Fourteen-month-old Kaylani is a sickle cell anemia patient, but he is currently in the admission room for malaria. Photo: 
MSF/Laurence Hoenig

A public health approach

In 2018, the Government of Niger registered over 2.75 million cases of malaria, mostly during the seasonal peak between July and October, with 3,331 of these proving fatal.

Children under the age of five were the worst affected, accounting for half of the deaths.

A country-wide survey conducted by national authorities in October and November 2018 revealed that the prevalence of severe acute malnutrition reached a worrying level, 3.2 per cent, when the emergency threshold is 2 per cent.

According to MSF Medical Coordinator in Niger, Rilia Bazil, “the good news is that we know the medical solutions to improve this situation.

Nigerien healthcare has taken a number of positive steps since from the introduction of ready-to-use therapeutic food.

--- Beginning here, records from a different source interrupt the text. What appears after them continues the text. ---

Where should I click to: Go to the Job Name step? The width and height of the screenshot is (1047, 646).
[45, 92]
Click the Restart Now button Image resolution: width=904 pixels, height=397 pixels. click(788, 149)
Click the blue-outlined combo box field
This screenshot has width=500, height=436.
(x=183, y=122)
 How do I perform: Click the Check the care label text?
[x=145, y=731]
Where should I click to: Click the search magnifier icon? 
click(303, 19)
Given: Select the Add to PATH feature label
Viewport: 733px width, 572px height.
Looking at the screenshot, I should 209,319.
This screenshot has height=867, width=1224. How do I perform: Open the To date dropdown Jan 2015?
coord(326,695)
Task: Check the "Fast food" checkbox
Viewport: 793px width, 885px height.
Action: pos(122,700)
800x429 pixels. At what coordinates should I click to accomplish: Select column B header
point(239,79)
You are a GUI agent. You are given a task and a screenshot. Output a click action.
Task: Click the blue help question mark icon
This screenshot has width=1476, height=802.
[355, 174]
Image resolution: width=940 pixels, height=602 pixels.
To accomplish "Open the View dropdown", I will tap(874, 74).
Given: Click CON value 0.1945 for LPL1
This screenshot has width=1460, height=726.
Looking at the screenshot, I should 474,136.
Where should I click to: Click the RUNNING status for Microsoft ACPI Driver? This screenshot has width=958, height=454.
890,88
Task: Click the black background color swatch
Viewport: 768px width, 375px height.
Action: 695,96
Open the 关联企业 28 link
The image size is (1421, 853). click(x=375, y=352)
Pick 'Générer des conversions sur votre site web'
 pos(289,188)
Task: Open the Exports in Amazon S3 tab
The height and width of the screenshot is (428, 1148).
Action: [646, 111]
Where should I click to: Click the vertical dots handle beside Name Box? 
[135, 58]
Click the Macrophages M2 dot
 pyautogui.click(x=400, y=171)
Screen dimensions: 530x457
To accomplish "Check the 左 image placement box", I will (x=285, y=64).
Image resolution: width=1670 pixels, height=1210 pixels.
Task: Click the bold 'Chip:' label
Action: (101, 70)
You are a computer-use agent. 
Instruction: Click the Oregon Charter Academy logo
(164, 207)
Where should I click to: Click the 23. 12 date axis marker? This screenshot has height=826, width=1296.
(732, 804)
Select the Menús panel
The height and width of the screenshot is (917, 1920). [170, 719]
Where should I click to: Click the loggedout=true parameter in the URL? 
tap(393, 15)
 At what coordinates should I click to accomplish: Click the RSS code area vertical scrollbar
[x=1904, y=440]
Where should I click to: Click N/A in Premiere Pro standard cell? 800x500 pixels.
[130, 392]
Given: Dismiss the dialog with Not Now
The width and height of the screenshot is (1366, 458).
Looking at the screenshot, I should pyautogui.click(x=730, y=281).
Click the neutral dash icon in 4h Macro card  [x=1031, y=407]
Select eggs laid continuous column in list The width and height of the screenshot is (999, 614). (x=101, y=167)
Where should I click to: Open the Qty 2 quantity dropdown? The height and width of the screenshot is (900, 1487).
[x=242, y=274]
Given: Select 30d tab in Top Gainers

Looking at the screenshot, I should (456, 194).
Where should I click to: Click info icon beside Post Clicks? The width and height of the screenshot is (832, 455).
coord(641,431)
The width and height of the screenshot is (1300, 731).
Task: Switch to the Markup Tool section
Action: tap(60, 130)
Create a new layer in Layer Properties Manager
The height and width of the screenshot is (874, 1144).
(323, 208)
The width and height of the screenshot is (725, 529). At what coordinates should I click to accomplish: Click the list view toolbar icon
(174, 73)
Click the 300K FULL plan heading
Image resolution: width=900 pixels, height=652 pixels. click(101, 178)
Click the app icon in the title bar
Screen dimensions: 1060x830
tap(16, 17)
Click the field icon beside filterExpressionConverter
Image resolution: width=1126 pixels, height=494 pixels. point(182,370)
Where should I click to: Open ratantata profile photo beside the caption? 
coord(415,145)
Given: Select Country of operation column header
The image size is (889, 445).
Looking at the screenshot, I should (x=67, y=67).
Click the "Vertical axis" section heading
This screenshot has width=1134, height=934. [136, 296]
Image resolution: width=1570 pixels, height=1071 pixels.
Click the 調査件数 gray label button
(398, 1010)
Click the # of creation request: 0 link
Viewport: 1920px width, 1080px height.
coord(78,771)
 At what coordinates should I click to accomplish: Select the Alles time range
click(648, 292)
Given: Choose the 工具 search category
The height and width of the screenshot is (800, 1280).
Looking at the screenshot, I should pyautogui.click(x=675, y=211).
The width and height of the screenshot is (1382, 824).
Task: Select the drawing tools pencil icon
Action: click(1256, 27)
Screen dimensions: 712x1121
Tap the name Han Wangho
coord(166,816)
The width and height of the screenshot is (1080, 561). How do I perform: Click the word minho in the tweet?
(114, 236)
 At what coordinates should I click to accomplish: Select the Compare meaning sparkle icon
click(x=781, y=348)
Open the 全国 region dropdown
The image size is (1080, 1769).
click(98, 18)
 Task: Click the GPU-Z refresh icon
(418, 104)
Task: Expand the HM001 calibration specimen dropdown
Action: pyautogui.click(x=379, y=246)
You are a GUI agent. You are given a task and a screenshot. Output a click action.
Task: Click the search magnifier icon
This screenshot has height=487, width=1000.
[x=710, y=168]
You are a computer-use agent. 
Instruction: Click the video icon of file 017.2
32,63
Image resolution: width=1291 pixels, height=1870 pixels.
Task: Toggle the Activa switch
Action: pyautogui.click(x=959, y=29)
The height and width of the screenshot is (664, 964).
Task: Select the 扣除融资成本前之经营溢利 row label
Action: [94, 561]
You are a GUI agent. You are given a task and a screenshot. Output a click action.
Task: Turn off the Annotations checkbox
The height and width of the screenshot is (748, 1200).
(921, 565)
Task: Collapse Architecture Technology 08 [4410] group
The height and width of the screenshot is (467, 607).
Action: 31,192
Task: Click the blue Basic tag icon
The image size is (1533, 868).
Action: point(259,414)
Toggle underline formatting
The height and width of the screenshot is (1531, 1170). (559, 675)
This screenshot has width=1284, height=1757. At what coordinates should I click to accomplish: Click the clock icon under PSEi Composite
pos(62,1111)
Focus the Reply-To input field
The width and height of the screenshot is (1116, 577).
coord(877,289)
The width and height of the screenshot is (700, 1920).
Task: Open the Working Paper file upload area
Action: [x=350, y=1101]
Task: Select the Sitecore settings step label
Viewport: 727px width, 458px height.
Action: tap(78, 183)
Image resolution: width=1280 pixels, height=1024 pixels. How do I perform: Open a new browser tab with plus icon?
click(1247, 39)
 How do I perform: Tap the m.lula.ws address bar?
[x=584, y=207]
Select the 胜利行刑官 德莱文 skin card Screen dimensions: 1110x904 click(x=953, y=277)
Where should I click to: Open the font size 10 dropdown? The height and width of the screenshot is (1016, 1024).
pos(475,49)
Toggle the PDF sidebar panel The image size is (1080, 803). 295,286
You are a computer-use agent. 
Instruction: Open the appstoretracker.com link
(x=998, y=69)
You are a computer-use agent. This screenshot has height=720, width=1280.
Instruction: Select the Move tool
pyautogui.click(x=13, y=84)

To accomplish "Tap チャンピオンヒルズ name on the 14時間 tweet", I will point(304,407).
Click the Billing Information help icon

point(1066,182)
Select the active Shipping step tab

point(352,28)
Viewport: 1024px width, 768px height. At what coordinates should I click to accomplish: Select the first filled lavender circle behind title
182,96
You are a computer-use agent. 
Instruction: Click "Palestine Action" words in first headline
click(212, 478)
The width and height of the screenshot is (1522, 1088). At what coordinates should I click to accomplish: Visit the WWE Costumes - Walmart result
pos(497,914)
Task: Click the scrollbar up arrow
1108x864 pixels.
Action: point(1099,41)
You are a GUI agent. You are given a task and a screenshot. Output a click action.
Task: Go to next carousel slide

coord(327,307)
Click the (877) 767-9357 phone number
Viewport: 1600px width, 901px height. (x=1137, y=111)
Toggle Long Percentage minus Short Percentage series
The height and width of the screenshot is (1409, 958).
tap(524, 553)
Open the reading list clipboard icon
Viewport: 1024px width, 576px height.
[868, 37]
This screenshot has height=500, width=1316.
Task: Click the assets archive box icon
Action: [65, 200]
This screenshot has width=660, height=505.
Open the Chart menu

This includes more inclusive criteria to define malnutrition; progress on child feeding practices; home-based screening of potentially malnourished children measured using the innovative Mid-Upper Arm Circumference (MUAC) tape; simple, rapid diagnostic tests for malaria; seasonal malaria chemoprevention; and improvements to ambulatory and facility-based treatments.”

Ultimately, an increased public health approach, with a strong community-based component, is helping reduce the prevalence and rates of mortality linked to malaria and malnutrition.

In front of the health promoters' tent. Health promotion teams organise various activities to support mothers and children. Photo: 
MSF/Laurence Hoenig

In Niger, health promotion and the national programme for integrated community-based case management of childhood illnesses (iCCM) have become crucial instruments to deal with childhood diseases, especially in rural areas.

The iCCM establishes a network of community health workers chosen by their own communities, who are trained and equipped to diagnose and treat non-complicated diseases, thereby improving the chances of survival and full recovery of patients.

A big tree, a tent or a small hut can play a key role once they are designated as ‘mini health facilities’ and run by such personnel.

They represent the first staging post for sick children, providing immediate diagnosis and treatment, or referring them to a health centre, saving more lives in the process.

In the Magaria district of Zinder and the Madarounfa district of Maradi, for example, 172 community health workers conducted 39,015 consultations between July and September 2019.

Hoping for the best, planning for the worst

“Prevention saves lives, as does bring adequate treatment options closer to people in need. Childhood diseases need to be tackled in a multidisciplinary way. To that end, at the medical level it is imperative to ensure that the most vulnerable girls and boys have timely access to free-of-charge, good quality healthcare, whether in their own communities for simple conditions or at health facilities for complicated cases,” says MSF Head of Mission in Niger, Dalil Mahamat Adji. “We need to hope for the best, but always plan for the worst, upscaling our support to prevent suffering and deaths linked to malaria and malnutrition.”

Inside the intensive care unit during the morning visit. Photo: 
MSF/Laurence Hoenig

Ahead of the seasonal peak of malaria and malnutrition that typically runs during the second half of the year, MSF doubled or tripled its hospitalisation capacity in the most affected regions, and strengthened community-based prevention and treatment of childhood diseases.

These include a wide range of activities including awareness-raising on health and hygiene issues, community-based initiatives, support for seasonal malaria chemoprevention, and vaccination campaigns to improve children’s protection against diseases that can damage their immune systems.

Reducing the prevalence and mortality of childhood diseases is a shared responsibility which demands continuous efforts by stakeholders in the health sector and from those involved with food security, education and livelihoods in the most vulnerable regions.

In a situation with other humanitarian needs on the rise because of conflict and insecurity, it is of utmost importance to keep working so that malaria and malnutrition don’t claim lives and all children can grow up in good health.